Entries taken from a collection
┄┄┄┄┄┄
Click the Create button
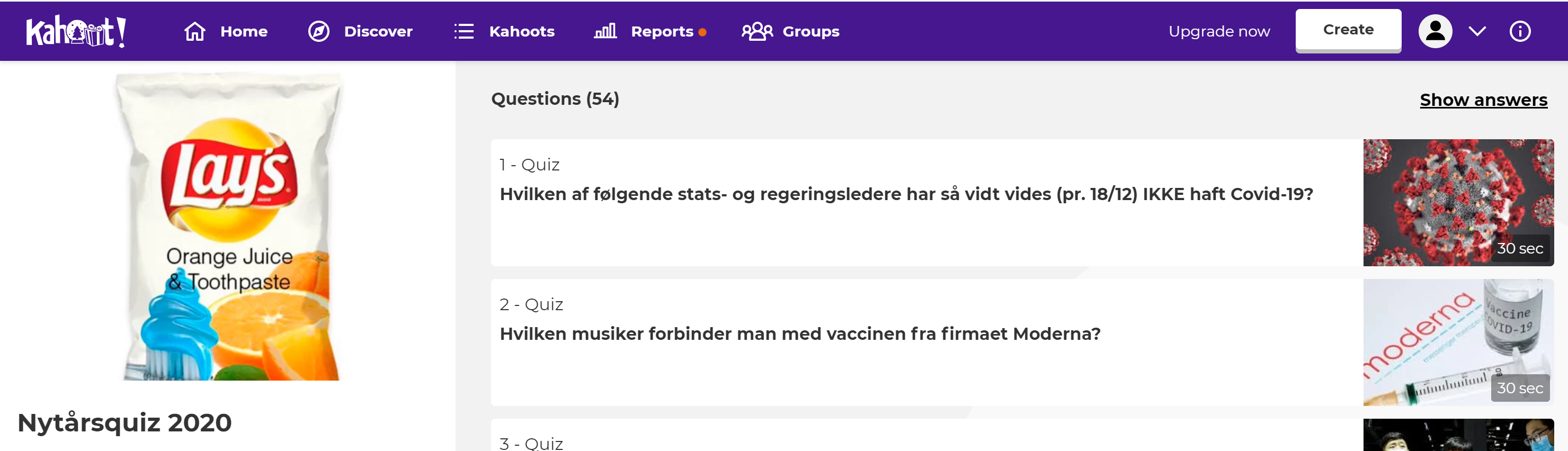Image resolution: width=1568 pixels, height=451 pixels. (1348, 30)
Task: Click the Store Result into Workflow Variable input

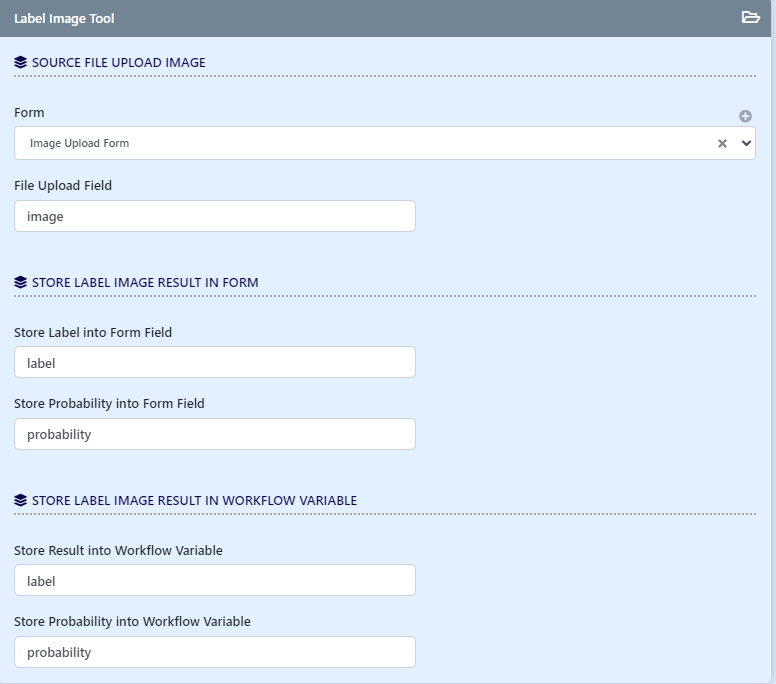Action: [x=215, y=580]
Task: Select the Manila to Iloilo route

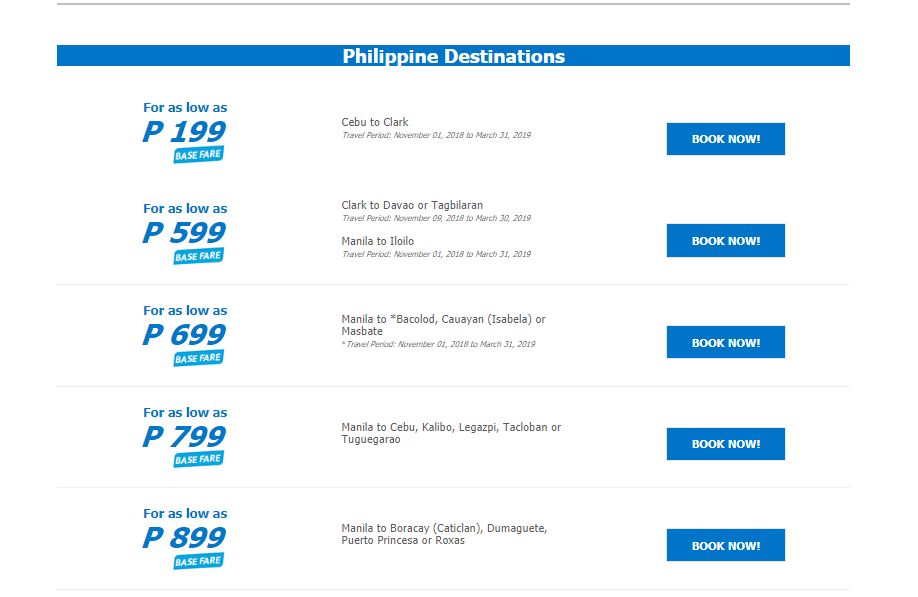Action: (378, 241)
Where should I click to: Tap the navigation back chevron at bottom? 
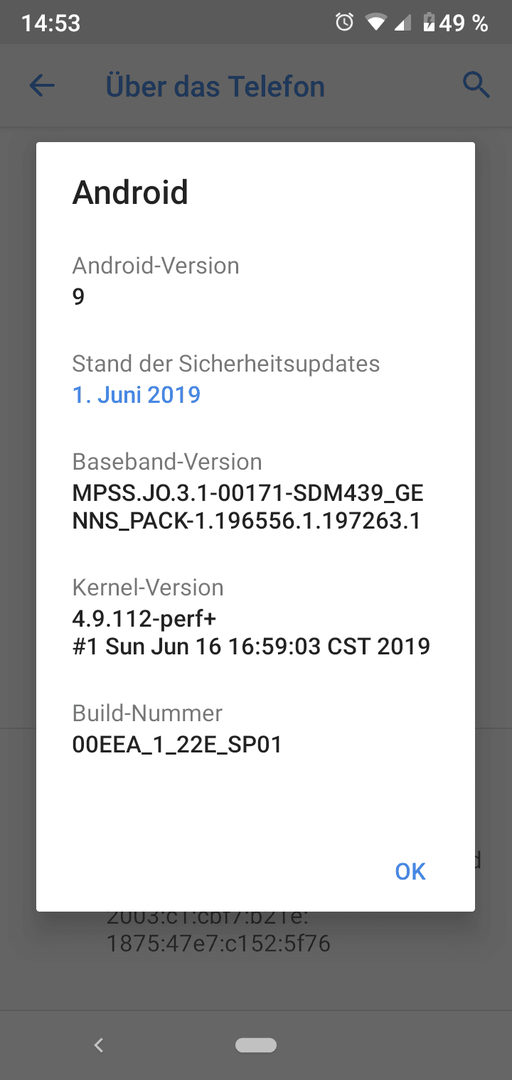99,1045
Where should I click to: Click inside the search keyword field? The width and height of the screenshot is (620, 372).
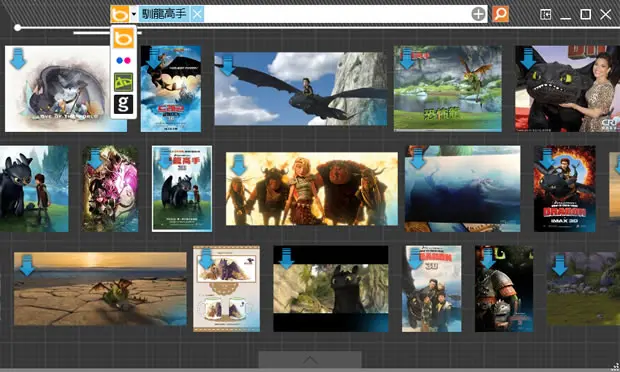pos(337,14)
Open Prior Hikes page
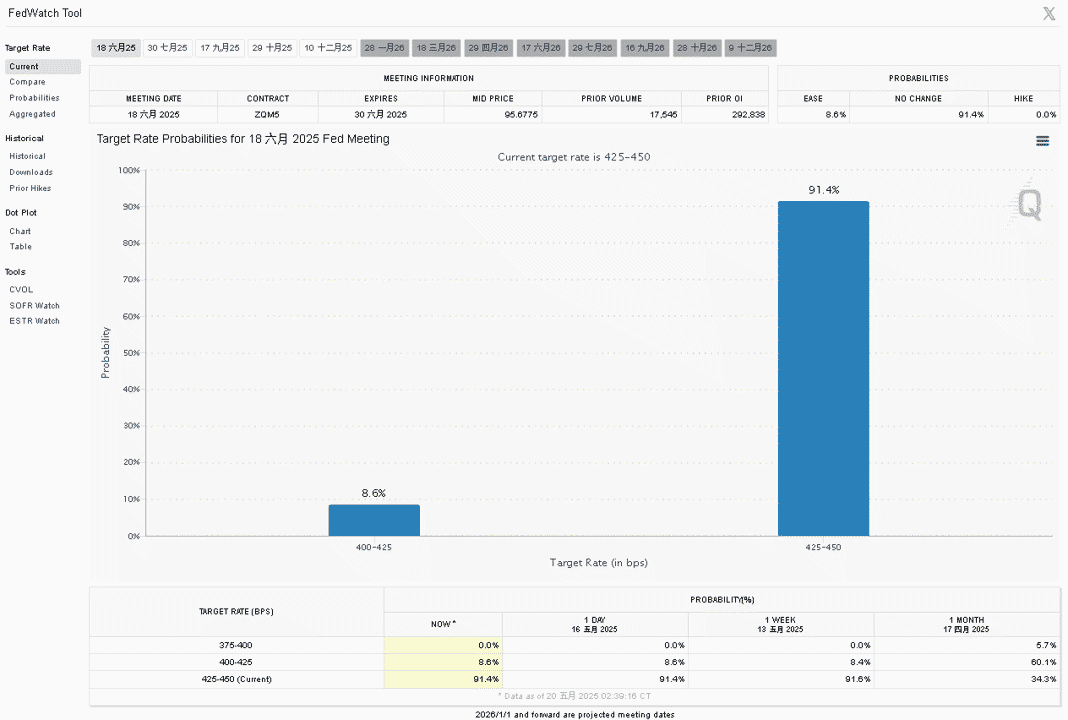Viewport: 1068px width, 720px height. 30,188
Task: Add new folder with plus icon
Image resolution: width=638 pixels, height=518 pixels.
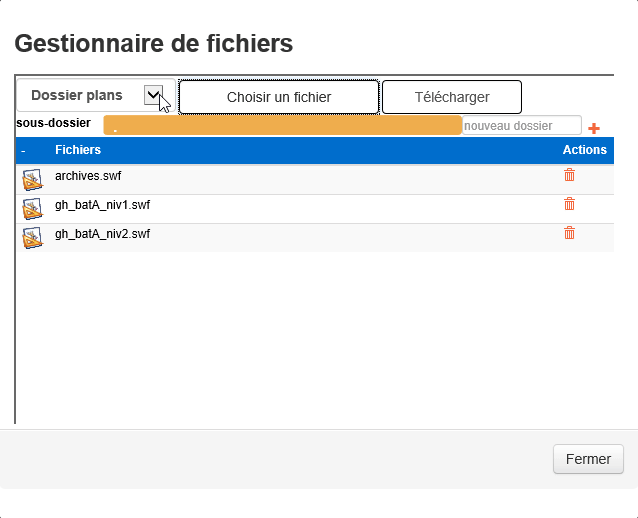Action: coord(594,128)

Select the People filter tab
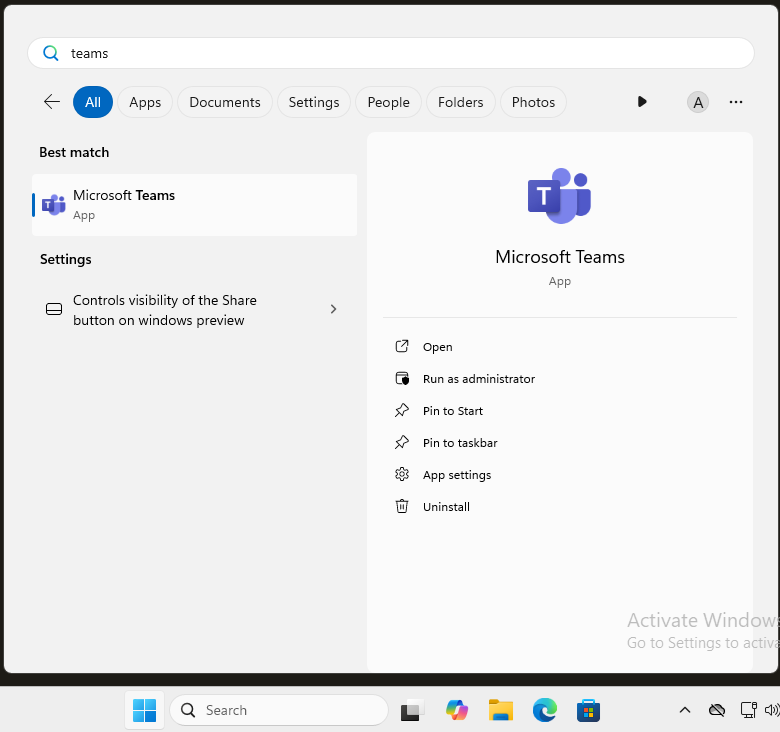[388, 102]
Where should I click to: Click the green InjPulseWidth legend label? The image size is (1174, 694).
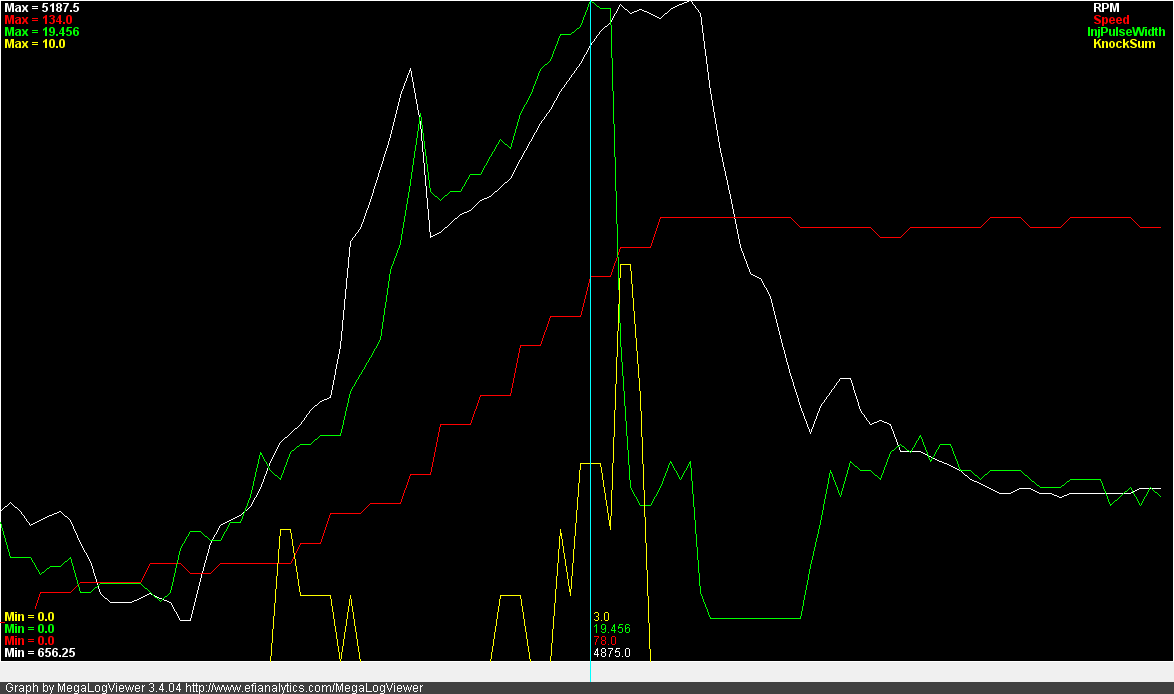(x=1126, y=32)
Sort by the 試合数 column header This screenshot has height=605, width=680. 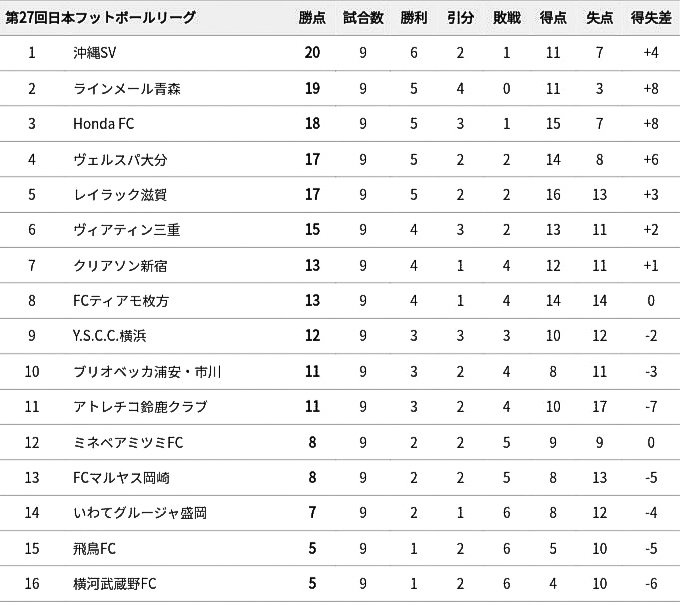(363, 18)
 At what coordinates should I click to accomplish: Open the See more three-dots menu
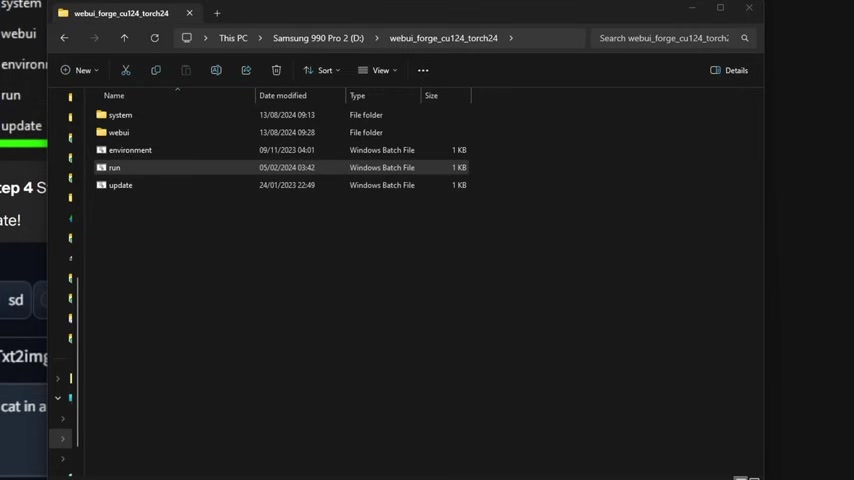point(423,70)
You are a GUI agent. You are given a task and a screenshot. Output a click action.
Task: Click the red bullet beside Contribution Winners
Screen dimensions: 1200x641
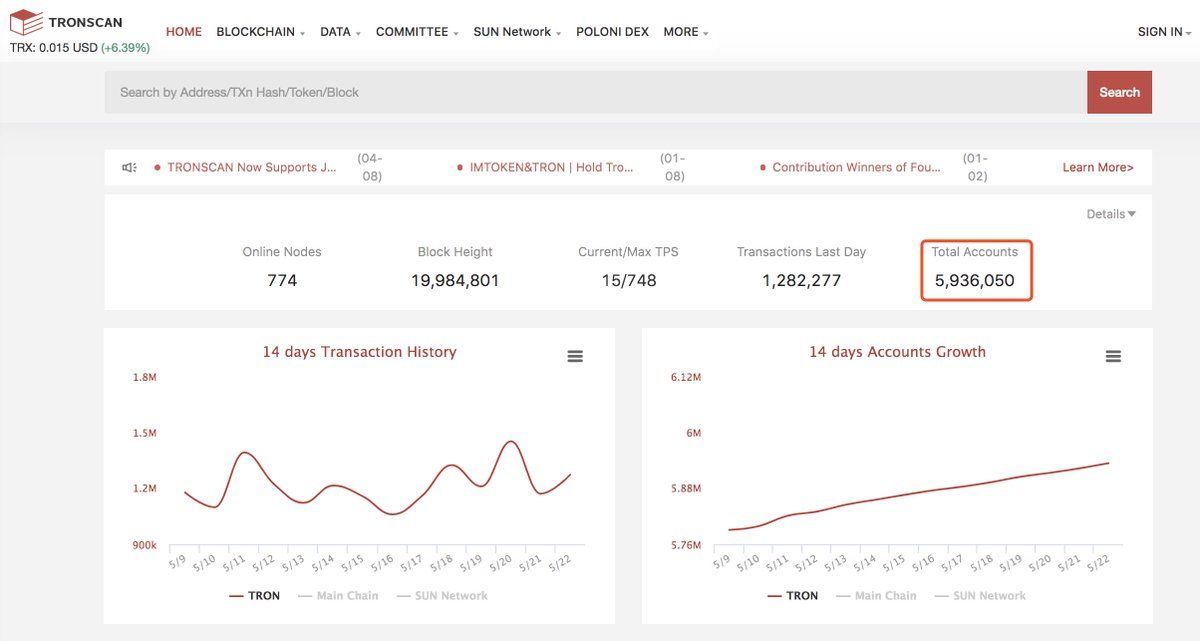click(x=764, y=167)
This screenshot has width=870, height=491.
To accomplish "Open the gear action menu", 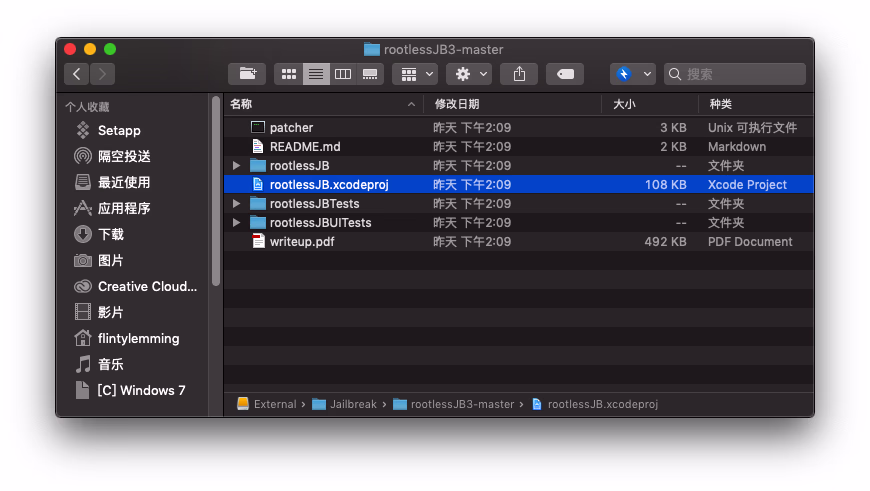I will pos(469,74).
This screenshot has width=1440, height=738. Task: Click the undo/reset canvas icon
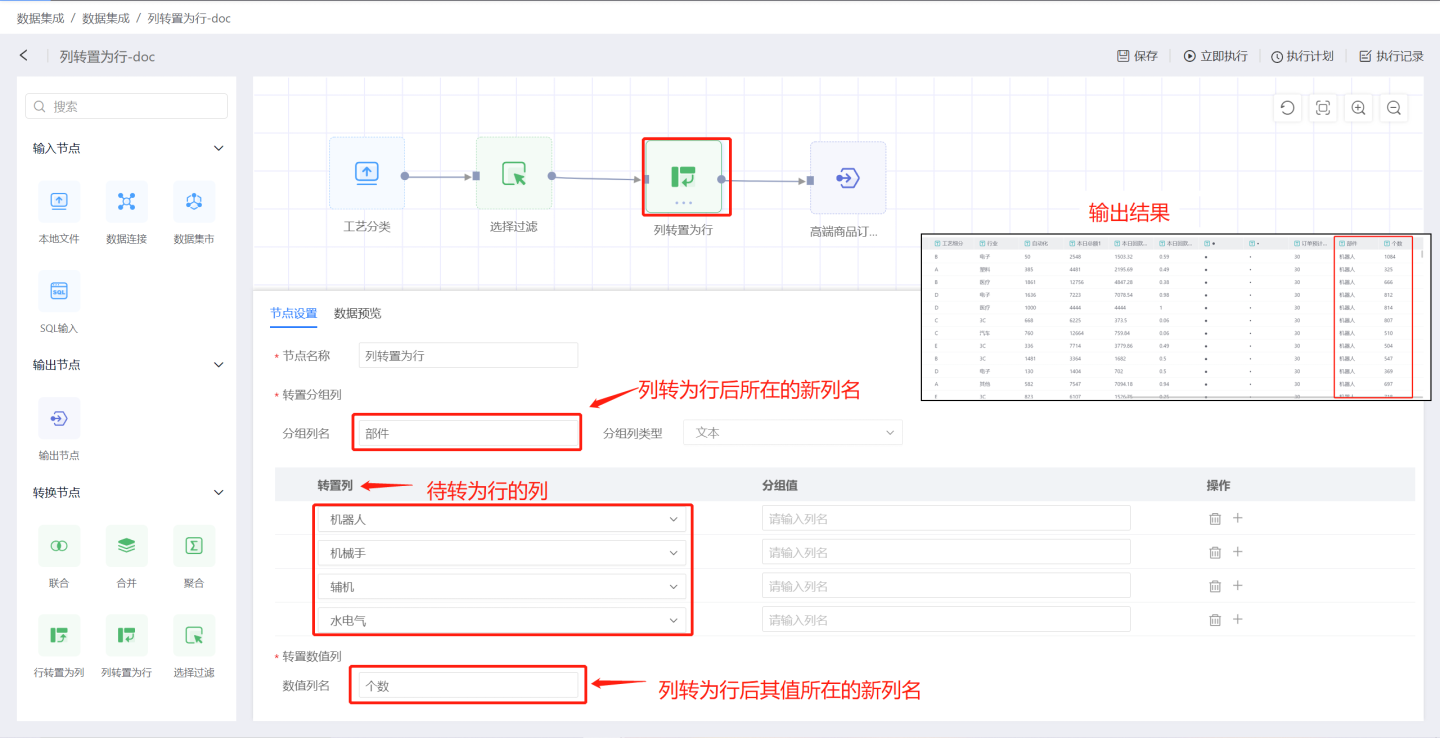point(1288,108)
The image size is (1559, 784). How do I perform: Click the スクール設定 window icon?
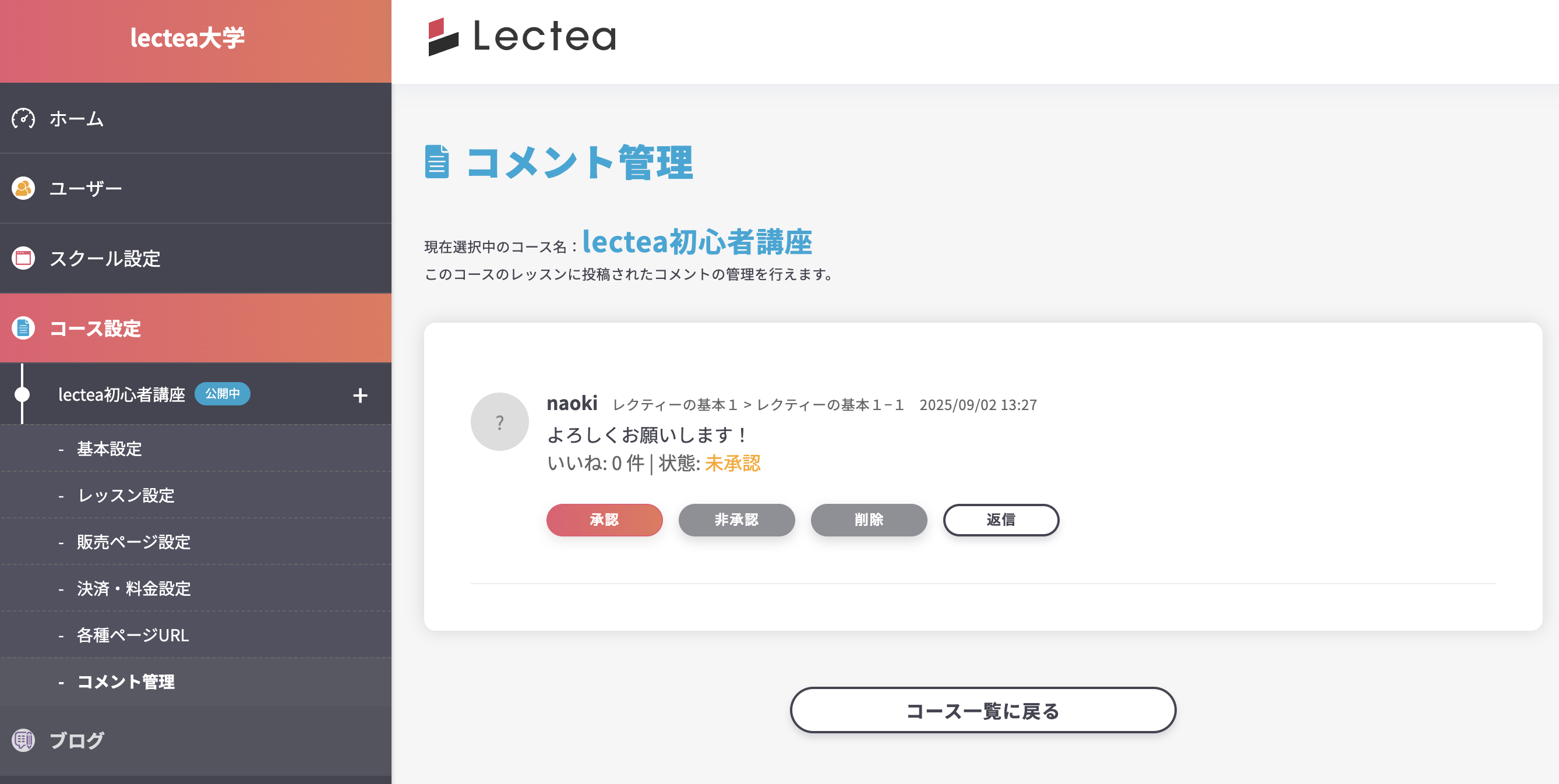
┄┄┄┄┄┄
[Your assignment] Restate the data word for word from its first line through the line with "Task: Add new folder with plus icon", leaving out any picture along the way.

[Solution for this task]
Click the Create button
Image resolution: width=1568 pixels, height=451 pixels. (1348, 30)
Task: Click the Store Result into Workflow Variable input

Action: [x=215, y=580]
Task: Select the Manila to Iloilo route

Action: (378, 241)
Where should I click to: Tap the navigation back chevron at bottom? 
99,1045
Where should I click to: Click inside the search keyword field? The width and height of the screenshot is (620, 372).
pos(337,14)
Open Prior Hikes page
Viewport: 1068px width, 720px height. 30,188
Task: Add new folder with plus icon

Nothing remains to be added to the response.